Next Lyotard sets up the framework for thinking about this. He uses Wittgenstein’s “language game” concept. The rules of the game can never legitmate themselves. Even small modifications of the rules can greatly alter meaning. And lastly (I think this is where he differs from Wittgenstein), each speech act is an attempt to alter the rules. Since agreeing upon the current set of rules is a social contract, it is necessary to understand the “nature of social bonds.”

This part gets a little weird to me. He claims that classically society has been seen either as a unified whole or divided in two. The rules of the language games in a unified whole follow standard entropy (they get more complicated and chaotic and degenerate). The divided in two conception is classic Marxism (bourgeoisie/proletariat).

Even if it gets a bit on the mumbo-jumbo side through this part, I think his main point is summarized by this quote:

For it is impossible to know what the state of knowledge is—in other words, the problems its development and distribution are facing today—without knowing something of the society within which it is situated.

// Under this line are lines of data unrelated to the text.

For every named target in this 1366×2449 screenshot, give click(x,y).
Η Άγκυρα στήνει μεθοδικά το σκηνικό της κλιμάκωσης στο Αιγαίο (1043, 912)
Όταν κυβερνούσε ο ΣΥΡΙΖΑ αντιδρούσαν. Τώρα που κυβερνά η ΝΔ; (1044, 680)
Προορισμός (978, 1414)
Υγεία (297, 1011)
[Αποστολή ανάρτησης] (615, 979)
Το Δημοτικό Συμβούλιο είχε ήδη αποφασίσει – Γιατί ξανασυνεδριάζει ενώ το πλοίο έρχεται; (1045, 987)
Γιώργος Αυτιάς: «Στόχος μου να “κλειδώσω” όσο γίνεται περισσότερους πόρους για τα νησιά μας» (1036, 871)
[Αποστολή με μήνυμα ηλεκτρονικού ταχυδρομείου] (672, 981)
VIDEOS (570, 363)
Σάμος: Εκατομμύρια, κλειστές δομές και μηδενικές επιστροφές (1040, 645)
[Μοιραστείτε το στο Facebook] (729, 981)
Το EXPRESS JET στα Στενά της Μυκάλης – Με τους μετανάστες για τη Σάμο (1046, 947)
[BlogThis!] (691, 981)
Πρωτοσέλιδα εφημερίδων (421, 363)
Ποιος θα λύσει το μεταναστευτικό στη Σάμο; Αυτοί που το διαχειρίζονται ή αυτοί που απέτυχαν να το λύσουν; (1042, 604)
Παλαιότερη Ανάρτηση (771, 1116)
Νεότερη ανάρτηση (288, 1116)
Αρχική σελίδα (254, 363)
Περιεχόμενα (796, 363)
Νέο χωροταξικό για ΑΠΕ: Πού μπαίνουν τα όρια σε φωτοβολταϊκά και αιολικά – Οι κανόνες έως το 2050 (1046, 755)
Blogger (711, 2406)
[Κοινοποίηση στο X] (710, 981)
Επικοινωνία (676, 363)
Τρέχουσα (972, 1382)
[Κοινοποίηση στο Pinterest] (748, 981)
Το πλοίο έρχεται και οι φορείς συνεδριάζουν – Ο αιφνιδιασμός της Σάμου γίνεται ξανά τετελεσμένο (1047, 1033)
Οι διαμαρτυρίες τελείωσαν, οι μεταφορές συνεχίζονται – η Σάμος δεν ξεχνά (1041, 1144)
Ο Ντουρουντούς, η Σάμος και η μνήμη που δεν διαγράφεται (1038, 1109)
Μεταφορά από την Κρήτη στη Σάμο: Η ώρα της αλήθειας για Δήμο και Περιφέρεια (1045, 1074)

This doesn’t seem that controversial to me considering I’ve already admitted that certain powers can control the language and flow of knowledge. Being as generous as possible here, I think he’s just saying we have to know how many of these powers there are and who has the power and who legitimated that power before we can truly understand who’s forming these narratives and why.

In the postmodern world, we have a ton of different institutions all competing for their metanarrative to be heard. Society is more fractured than just the two divisions of the modern world. But each of these institutions also has a set of rules for their language games that constrains them.  For example, the language of prayer has a different set of rules from an academic discussion at a university.

Chapters 7-9 seem to me to be where the most confusion on both the part of Lyotard and the reader can occur. He dives into the concept of narrative truth and scientific truth. You can already feel Lyotard try to position scientific truth to be less valuable than it is and narrative truth more valuable.

Lyotard brings up the classic objections to verification and falsification (namely a variant on Hume’s Problem of Induction). How does one prove ones proof and evidence of a theory is true? How does one know the laws of nature are consistent across time and space? How can one say that a (scientific) theory is true merely because it cannot be falsified?

These were much more powerful objections in Lyotard’s time, but much of science now takes a Bayesian epistemology (even if they don’t admit to this terminology). We believe what is most probable, and we’re open to changing our minds if the evidence leads in that direction. I addressed this more fully a few years ago in my post: Does Bayesian Epistemology Suffer Foundational Problems?

… drawing a parallel between science and nonscientific (narrative) knowledge helps us understand, or at least sense, that the former’s existence is no more—and no less—necessary than the latter’s.

These sorts of statements are where things get tricky for me. I buy the argument that narrative knowledge is important. One can read James Baldwin and gain knowledge and empathy of a gay black man’s perspective that changes your life and the way you see the world. Or maybe you read Butler’s performative theory of gender and suddenly understand your own gender expression in a new way. Both of these types of narrative knowledge could even be argued to be a “necessary” and vital part of humanity.

I also agree science is a separate type of knowledge, but I also see science as clearly more necessary than narrative knowledge. If we lost all of James Baldwin’s writings tomorrow, it would be a tragedy. If we lost the polio vaccine tomorrow, it would be potentially catastrophic.

It’s too easy to philosophize science into this abstract pursuit and forget just how many aspects of your life it touches (your computer, the electricity in your house, the way you cook, the way you get your food, the way you clean yourself). Probably 80% of the developed world would literally die off in a few months if scientific knowledge disappeared.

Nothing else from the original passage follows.